The New York Public Service Commission’s order approving the state’s EE programs for the next year is typically a rubber stamp.  This time, however, it included some strong language about the future role of EE and DR will play as central components in grid planning.  “The Commission and other policy makers can no longer afford to think of energy efficiency and distributed clean energy resources as peripheral elements of the electric system that require continuous government support.  Rather, the time has come to manage the capabilities of these customer based technologies as a core source of value to electric customers.”  The Commission, therefore, will begin “articulating the broad policy based outcomes” for these clean energy resources that “will result in timely decisions regarding changes to our regulatory model, including performance and outcome based incentives, that will be required to achieve our broad policy objectives.”

10-Year Plan

The Massachusetts Department of Public Utilities, meanwhile, released a long-awaited order on its Grid Modernization program that took place over the past year.  This order establishes four grid modernization objectives: reducing the effects of outages, optimizing demand, integrating distributed resources, and improving workforce and asset management.  The department proposes to require each electric distribution company to develop and submit to the department a 10-year strategic grid modernization plan that includes a comprehensive advanced metering plan.  It plans to address three other specific topics in separate proceedings: time varying rates; cyber security, privacy, and access to meter data; and electric vehicles.

Massachusetts is further along on specifics, but the message is clear that both states see the need for drastic changes to their utility regulatory frameworks.  While some people talk about these developments as the death of the utility industry, California, New York, and Massachusetts all seek to include the utilities as part of the future solution.  They don’t expect instant changes, but they will require faster action than the typical utility is used to.

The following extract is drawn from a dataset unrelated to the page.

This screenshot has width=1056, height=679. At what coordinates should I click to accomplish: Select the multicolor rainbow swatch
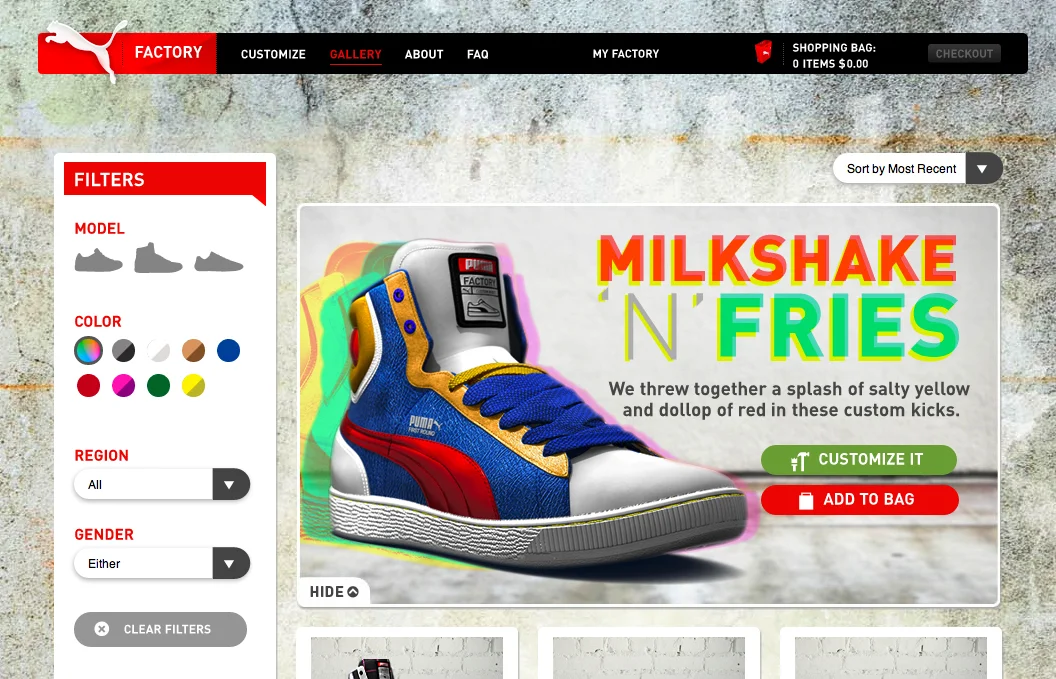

External market forces may push things even faster than that pace, however, so utilities must become nimble, not relying on the regulators to protect them.  Distributed generation in the forms of solar photovoltaic and combined heat and power will continue to proliferate due to economic and environmental drivers.  Businesses and consumers will demand better service, access to data, and flexible pricing options.  The potential for increased storm activity will necessitate more resilient systems.

The states may make the most public news for grid modernization, but utilities will thrive by staying one step ahead of the regulators and helping to craft their own futures.